Illustration: Liu Rui/GT
Recently, two renowned strategists sounded the alarm bell about the US strategy toward China.
Retired US diplomat Chas W. Freeman, Jr. wrote in the East Asia Forum that "Washington is playing a losing game with China." He believes US policies toward China, including launching a trade war, trying to crippling China with an escalating campaign of "maximum pressure," and "seeking to contain it" militarily will prove self-defeating.
Similarly, Australian strategist Hugh White opined that the US is in danger of losing the contest over military supremacy over China and can no longer expect a swift and cheap victory in a war with China in the Western Pacific.
For a long time, the US military goal in the Western Pacific has been to maintain dominance and primacy. Washington does not want the existence of any military competitor on par with it. In the Western Pacific, it has encountered four competitors - the UK, Japan, the former Soviet Union and China. In each period of time, the US military objective in the region had and has been to coordinate with Washington's overall strategy in the Asia-Pacific region. This is to make sure no one else can dominate the Western Pacific. In other words, Washington won't tolerate any other power to become the sole hegemonic element in Asia or the Pacific Ocean.
The competition between China and the US in the Western Pacific is about military strength. This ranges from quantity to quality, combat concepts, and the national strategy. China's military power is growing. Over the past decade, its air and navy forces, as well as missile capabilities, have seen a sharp rise. The development has brought great pressure to the US. It has never met a country that can pose such a huge challenge in both military strength and technology - anywhere, let alone in the Western Pacific.
China's military development has followed its own pace. But this fact of life cannot be ignored: China has been developing its military strength while facing threats from the US. Washington's moves range from rebalancing the Asia-Pacific region to the Indo-Pacific Strategy to provocations in the South China Sea.
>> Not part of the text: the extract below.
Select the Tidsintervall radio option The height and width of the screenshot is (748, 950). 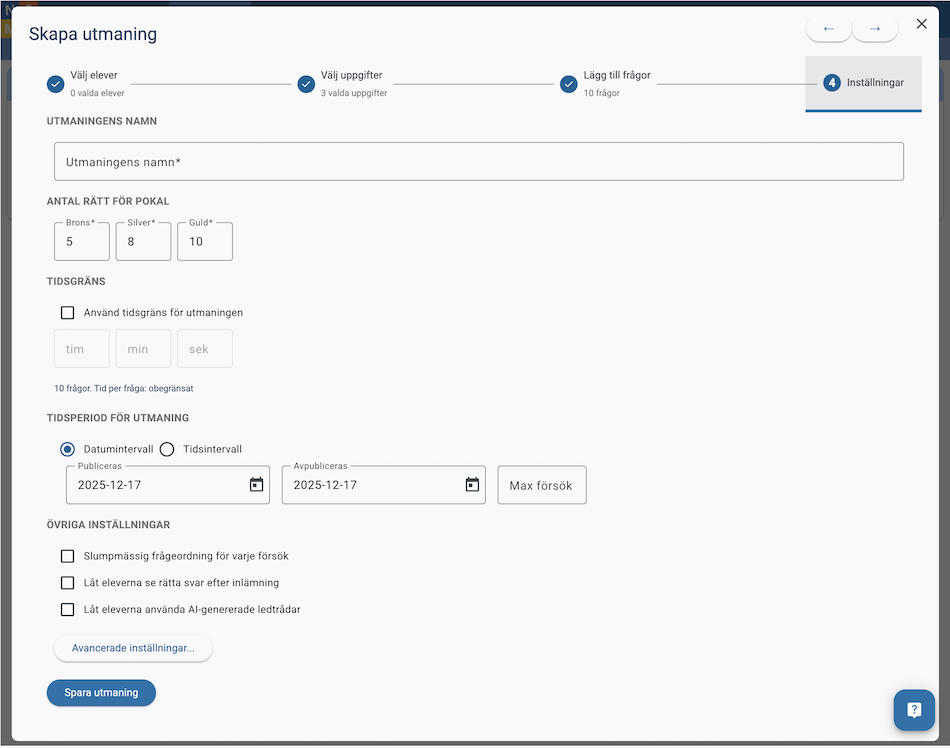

The latter involves increasing the so-called freedom of navigation operations and close-in reconnaissance activities. These have collectively forced China to increase corresponding military deployments. Washington may have sensed some "threats" from China, but the US seems to have exaggerated the "dangers." Meanwhile, Washington defense authorities are taking advantage of the "threats" to seek bigger budgets and enhance ties with their allies.
Strategists like Freeman and White are all sending warnings. In January, US scholar Michael Swaine, among others, wrote a report for the Quincy Institute for Responsible Statecraft entitled "Toward an Inclusive & Balanced Regional Order: A New U.S. Strategy in East Asia." The report stressed that the need for a more defensive, denial-based (not control- or primacy-based) US and allied force posture in the Western Pacific.
Behind the warnings and suggestions is this fact: The US deterrent in the Western Pacific is gradually weakening. This is also why some US congressmen pushed forward the Pacific Deterrence Initiative. Regardless of the Asia-Pacific Stability Initiative, the Asia Reassurance Initiative Act, Indo-Pacific Deterrence Initiative, the Pacific Deterrence Initiative, or the most recent Strategic Competition Act, the problem they aim to solve is the declining deterrent of the US in the Asia-Pacific.
Currently, China is gaining more and more advantages over the US in the first island chain. Yet it is undeniable that the US still holds greater advantages in terms of military strength and its alliance system - in other words, dominance - in the Western Pacific, especially within the second island chain. There may be a tug-of-war of the balance of power between the two countries over the upcoming five to 10 years in the region. During this period, with the change of power on both sides, their understandings of the situation may also change. Worse, a minor issue could spark a severe conflict.
When the term "conflict" is raised, all eyes would be cast on the island of Taiwan. There has been much talk about a war between China and the US over Taiwan. But it is worth mentioning that the interests of China and the US over the Taiwan question are asymmetric. For China, Taiwan is a matter of sovereignty and core interests never to give up. But the importance of Taiwan to the US is much less.
The late Singaporean top leader Lee Kuan Yew once said in an interview in 2011 that the US could militarily intervene one time when the Chinese navy and air force is not strong enough. "But next time, next time, and next time. It never ends, because for China, Taiwan is a core issue. For America, it is a peripheral issue."
As White also wrote in his article, the US can only expect "a long and very costly war." Nuclear weapons could be the last option but "no president could afford to ignore the risk."
When the US is in a predicament of choices, its hegemony in the Western Pacific can hardly be sustained.